ALEV Alatlı’nın eserine
ad olan “Aydınlanma değil, merhamet” şeklindeki muhteşem manifestoya ne denli
muhtaç olduğumuzu, bu anlayışı hayatımızın en temel kaidesi yapmaktan başka
yolumuz olmadığını görüyorum kalbimi yakan her olayda, haberde.
Ben
bir anneyim. İyi bir anne olma isteği ve tüm öğrenmeye, bilmeye çalıştıklarıma
rağmen çocuklarımın kalbini incitmenin her pişmanlığında bilmenin yetmediğiyle
yüzleşirken, kendimden utanırken yükselen sesim için merhamet diliyorum... “O çocuk! Hep daha fazla, hep daha fazla
merhametle karşılaştır” duâsında, kalplerimizin merhametten başkasına yer
kalmayacak şekilde olmasını da...
Her
şiddet haberinde bir zamanlar masum bir küçük insan olan koskoca adamların ve
kadınların nasıl böyle canavarlaşabildiğine anlam veremezken, tâ en başında bir
yerlerde karşılaşmadıkları merhamet eksikliğinin ve örselenmenin ancak bunu
yapabildiğini de biliyorum hepimiz gibi.
Evet,
bilmediğimiz onca şeye rağmen asıl derdimiz bilmek; bilmemek değil. Hissetmeyi
unuttuklarımız, yaşamayı yaşatmayı unuttuklarımız, değerli hissedememek, değer
vermeyi ve kıymetli hissettirmeyi beceremeyişimiz belki...
Dünyayı
sarsan çocuk ticareti skandalı da yüzümüze tokat gibi vurması dışında yeni bir
haber değildi esasında. Her yıl milyonlarca çocuğun kaçırıldığını biliyorduk.
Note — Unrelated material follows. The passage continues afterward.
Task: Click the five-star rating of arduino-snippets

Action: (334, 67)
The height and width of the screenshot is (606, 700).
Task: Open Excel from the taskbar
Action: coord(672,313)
Botları batırılan, zehirli gazlarla, saldırgan köpeklerle hiçliğin ve çâresizliğin
tarihsel utancını yaşarken mültecilerin hikâyelerinde, bilhassa on sekiz yaş
altı binlercesinin ABD ve AB’nin toplama kamplarında annelerinden alınarak
götürüldükten sonra haber alınamadığını, mültecilerin ve Asyalı, Afrikalı masumlar
başta olmak üzere organ, ilâç, porno mafyalarının baş hedefi olduklarını
biliyorduk.
Görmeyi
inkâr edemeyeceğimiz şekilde karşılaştığımızda üç beş sosyal medya mesajı atıp
lânetleyerek kendimizi aklayabilmek de güzeldi zaten. Dünya kötüydü, kötüler
çoktu, lânet olsundu... Başka zaman kurdun yediği koyundan kendisini sorumlu
hisseden Hazreti Ömer’i örnek gösterdiğimiz hamâsî konuşmalarda kocaman kocaman
lâflar edip kitleleri etkilemeyi de biliyorduk, Instagram’da etiketlerle konuyu
gündem etmeyi de…
Bütün
bunların içinde, bu kötülük girdabında sessiz kaldığımız şeylerin, yaptığımız ve
yapamadığımız küçücük eylemlerin sorumluluğunun da olduğunu düşünemiyor, belki
düşünmek istemiyorduk. O kurdun yediği koyundan sorumlu idi, ne güzeldi, ne
büyüktü ya, biz ne yapabilirdik işte! Dünya kötüydü, batsındı dünya…
Her
çocuk kendi çocuğumuz kadar kıymetli olmadıkça, gerçek bir anne-baba hassasiyetine
sahip olmayacağız. Her masum nedensiz ve “ama”sız destek görmedikçe masum
olmayacağız. Her şiddet yahut kötülük haberini manşetten iştahla verme, daha çok
beğeni alma derdimiz bitmedikçe gerçek dertlerimiz de, iyi olan her şeyi bir
anda silip süpüren o dehşet haberleri de bitmeyecek.
Her
fert gördüğü, muhatap olduğu her varlığa bizzat varlığından sebep değer
vermedikçe, merhamet evlerimizin içinde olanların, eylemlerimizin, söylemlerimizin,
hissettiklerimizin mâhiyetini değiştirip oldurmadıkça olmayacak.
Önce merhamet, daha çok merhamet, sâfî merhamet gerek bize!